Not true at all, I'm afraid. It wasn't Jacques D'Amboise, The Sleeping Beauty nor Mile High Stadium. It's an old joke originally told about Robert Helpman, who, when playing Oberon in A Midsummer Night's Dream, had been obliged to use the umpires' changing-room at an Australian rules football ground. And now, as a consequence of my story - which wasn't true in any case - the Broncos' head coach had been fired and I was in Tilly's Bar again, chatting with Neil the Shirt and Abe the Mountain Man, and hold ing the fax from the Independent telling me to stay on the story.

"What story?'' I said. "There's nothing happening here."

"Nonsense," said Neil the Shirt. "Breckenridge is the preferred resort of pig-faced Daily Mail readers called Fiona and Malcolm. What will they think when, arriving in their colour-co-ordinated ski clothes, they're searched internally for drugs by a Nottingham grammar school boy called Al Kiburas?"

"What happens to Fiona and Malcolm," I said, "is of no concern to the Independent. I shall now fly to Miami to discover whether the Dolphins, who have at last acquired a running game in the shape of Bernie Parmalee, are Super Bowl contenders.

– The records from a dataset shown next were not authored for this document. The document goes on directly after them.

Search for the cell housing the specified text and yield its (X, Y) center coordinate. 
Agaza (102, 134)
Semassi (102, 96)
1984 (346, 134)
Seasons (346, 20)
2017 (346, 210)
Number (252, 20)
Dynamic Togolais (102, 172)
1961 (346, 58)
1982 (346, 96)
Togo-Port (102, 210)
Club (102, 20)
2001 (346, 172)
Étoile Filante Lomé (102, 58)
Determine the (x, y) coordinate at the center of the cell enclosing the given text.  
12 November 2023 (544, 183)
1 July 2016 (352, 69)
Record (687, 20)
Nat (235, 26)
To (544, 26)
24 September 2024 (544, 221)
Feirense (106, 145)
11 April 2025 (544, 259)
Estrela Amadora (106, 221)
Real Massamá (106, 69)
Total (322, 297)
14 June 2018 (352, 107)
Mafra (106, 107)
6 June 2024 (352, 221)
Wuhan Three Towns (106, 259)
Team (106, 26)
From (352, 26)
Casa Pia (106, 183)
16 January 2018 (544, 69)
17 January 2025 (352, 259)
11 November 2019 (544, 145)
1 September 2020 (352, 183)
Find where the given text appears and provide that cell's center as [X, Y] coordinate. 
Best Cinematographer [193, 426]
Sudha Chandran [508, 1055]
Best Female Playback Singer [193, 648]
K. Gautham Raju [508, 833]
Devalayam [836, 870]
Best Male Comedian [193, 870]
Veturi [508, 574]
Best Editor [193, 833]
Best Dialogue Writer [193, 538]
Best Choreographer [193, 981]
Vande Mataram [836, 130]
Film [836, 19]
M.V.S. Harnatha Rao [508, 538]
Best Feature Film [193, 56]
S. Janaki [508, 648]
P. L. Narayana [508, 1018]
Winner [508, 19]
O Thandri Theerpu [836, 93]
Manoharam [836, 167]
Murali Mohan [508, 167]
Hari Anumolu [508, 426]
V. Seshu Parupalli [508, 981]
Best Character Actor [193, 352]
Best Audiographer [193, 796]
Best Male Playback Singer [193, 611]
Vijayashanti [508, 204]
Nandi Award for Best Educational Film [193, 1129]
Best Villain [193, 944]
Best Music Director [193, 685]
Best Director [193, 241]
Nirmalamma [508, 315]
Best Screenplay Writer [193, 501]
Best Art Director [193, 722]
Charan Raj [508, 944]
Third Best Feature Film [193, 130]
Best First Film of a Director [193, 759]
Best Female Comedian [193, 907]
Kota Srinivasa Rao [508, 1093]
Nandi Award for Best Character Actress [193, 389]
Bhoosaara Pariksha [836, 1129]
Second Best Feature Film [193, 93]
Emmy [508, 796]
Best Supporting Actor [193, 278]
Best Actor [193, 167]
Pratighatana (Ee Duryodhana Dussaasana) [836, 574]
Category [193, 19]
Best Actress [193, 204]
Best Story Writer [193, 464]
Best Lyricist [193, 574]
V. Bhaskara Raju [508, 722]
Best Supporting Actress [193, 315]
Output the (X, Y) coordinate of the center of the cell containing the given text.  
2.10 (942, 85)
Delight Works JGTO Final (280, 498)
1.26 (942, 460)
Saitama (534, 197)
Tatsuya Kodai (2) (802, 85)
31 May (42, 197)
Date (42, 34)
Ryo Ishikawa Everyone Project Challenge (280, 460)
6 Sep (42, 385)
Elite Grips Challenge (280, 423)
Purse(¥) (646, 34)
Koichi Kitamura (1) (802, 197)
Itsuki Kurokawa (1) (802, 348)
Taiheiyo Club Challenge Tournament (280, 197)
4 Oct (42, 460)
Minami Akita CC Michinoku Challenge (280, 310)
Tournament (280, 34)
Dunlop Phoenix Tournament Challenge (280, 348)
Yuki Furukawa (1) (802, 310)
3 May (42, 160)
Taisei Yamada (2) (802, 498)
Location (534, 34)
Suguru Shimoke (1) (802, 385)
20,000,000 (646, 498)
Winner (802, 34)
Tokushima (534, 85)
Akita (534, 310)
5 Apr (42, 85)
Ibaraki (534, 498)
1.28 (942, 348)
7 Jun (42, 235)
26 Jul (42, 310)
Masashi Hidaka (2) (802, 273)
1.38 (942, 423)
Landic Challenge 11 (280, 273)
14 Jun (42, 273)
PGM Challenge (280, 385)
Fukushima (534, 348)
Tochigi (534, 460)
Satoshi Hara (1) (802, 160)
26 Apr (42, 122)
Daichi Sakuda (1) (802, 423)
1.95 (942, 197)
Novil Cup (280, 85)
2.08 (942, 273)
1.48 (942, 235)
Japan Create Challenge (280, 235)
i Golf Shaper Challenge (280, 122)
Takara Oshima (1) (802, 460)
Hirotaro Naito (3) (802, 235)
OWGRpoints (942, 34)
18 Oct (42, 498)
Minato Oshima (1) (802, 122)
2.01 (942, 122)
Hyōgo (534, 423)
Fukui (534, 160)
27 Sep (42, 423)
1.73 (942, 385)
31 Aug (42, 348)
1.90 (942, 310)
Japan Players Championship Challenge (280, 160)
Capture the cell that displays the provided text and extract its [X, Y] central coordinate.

I shall then return home, where Mr Rod Ellis, of North Street, Clapham, is struggling on his own with 101 Things Streetwise People Do."

"Here's one,'' said the Princess of Wales, who had just walked into Tilly's Bar and who - in the most successful play-fake since Dan Marino dummied the Giants' secondary so elaborately that they had to pay to get back into the stadium - had recently bluffed the British tabloid press into supposing she was staying in Vail with a Mr Mike Flannery when in fact she was staying with someone else entirely. "Streetwise people, when sitting on a hot potato involving the Princess of Wales's personal arrangements, file some nonsense involving the Dolphins and Bernie Parmalee. The Independent might expect you, as a royal insider, to tell them who I'm really staying with."

I expect you think I ignored her. Well, I didn't. I'm not stupid. I cancelled my trip to Miami, flew back to London and rang the Independent's news desk.

"I've got the story,'' I said. "The Princess of Wales is staying in Colorado with ..."

"Never mind the Princess of Wales,'' they said. "we want to know whether the Dolphins are Super Bowl contenders."

It's nice to be proved right. Or wrong. I'm not sure which.